À cette fin, le Conseil national de sécurité élabore et met à jour un catalogue de ressources humaines et matérielles, publiques ou privées, susceptibles d’être utiles en cas de crise. Le catalogue sera approuvé par le Conseil de ministres et bénéficiera des contributions des communautés autonomes et des collectivités locales. Des plans de préparation et de mise à disposition des ressources incluses dans le catalogue seront approuvés et des exercices seront effectués pour vérifier leur disponibilité, mais sans déploiement réel des moyens.

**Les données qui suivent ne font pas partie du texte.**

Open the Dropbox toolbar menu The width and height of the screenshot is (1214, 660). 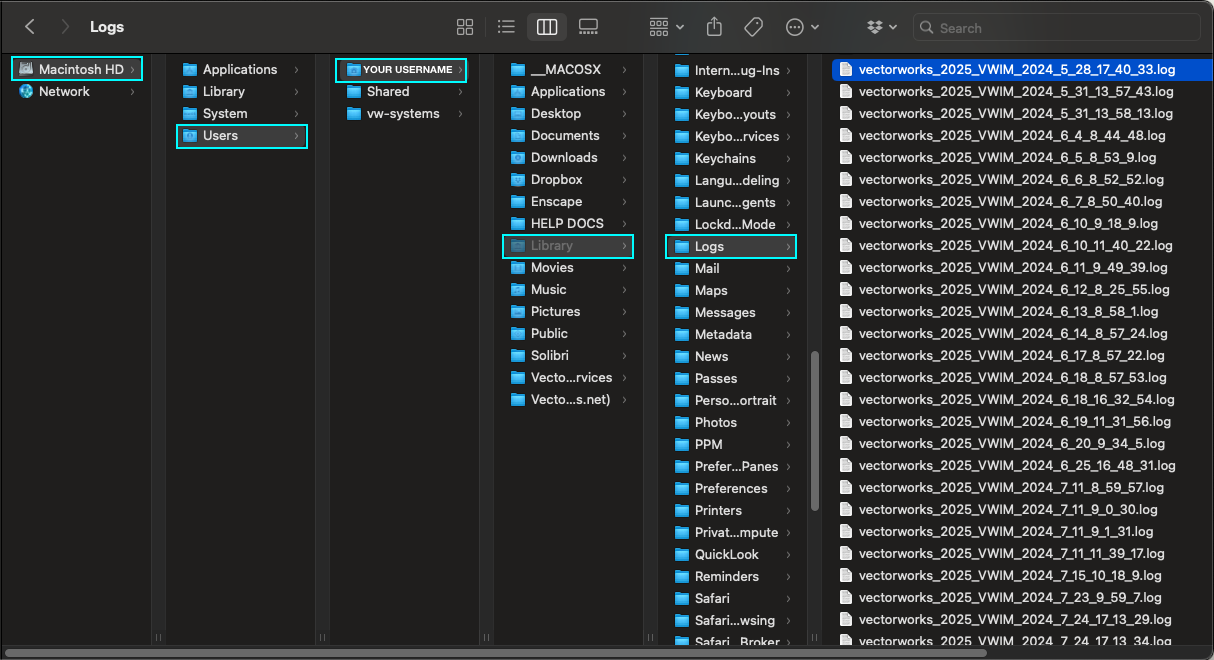pyautogui.click(x=882, y=27)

UNE RÉSERVE STRATÉGIQUE ASSURANT L’AUTOSUFFISANCE

La réforme de la loi donnera une lettre de nature à la création de la réserve stratégique basée sur les capacités nationales de production industrielle (Recapi), adoptée en octobre 2020, dans le but d’assurer l’autosuffisance en produits de première nécessité ou stratégiques. Le préambule du texte cite, entre autres, les composants électroniques, les matériaux stratégiques, les machines de haute technologie, l’aéronautique, les semi-conducteurs, la chimie essentielle, les équipements agricoles avancés, les technologies de communication ou les équipements sanitaires. Il ne s’agit pas d’avoir stocké de grandes quantités de ces produits, mais de garantir une capacité de production nationale qui, de manière progressive et évolutive, atténifie la dépendance extérieure en cas de besoin. Un centre de coordination et de promotion de l’industrie stratégique, dépendant du Conseil national de sécurité mais relevant du ministère de l’Industrie, sera créé. Il sera chargé d’identifier les capacités de production de biens et de technologies au service de la sécurité nationale et de les promouvoir et de les promouvoir. Pour les préserver, le texte laisse en suspens les opérations commerciales dans des secteurs susceptibles d’affecter la sécurité nationale et les conditionne à l’autorisation administrative préalable, tout comme les investissements étrangers dans ces secteurs.

L’avant-projet exclut du droit d’accès à l’information publique le système de sécurité nationale, qui s’appuiera sur le réseau de communications spéciales de la présidence du gouvernement et comprendra une salle de crise dans chaque ministère et une autorité de liaison dans chaque communauté autonome.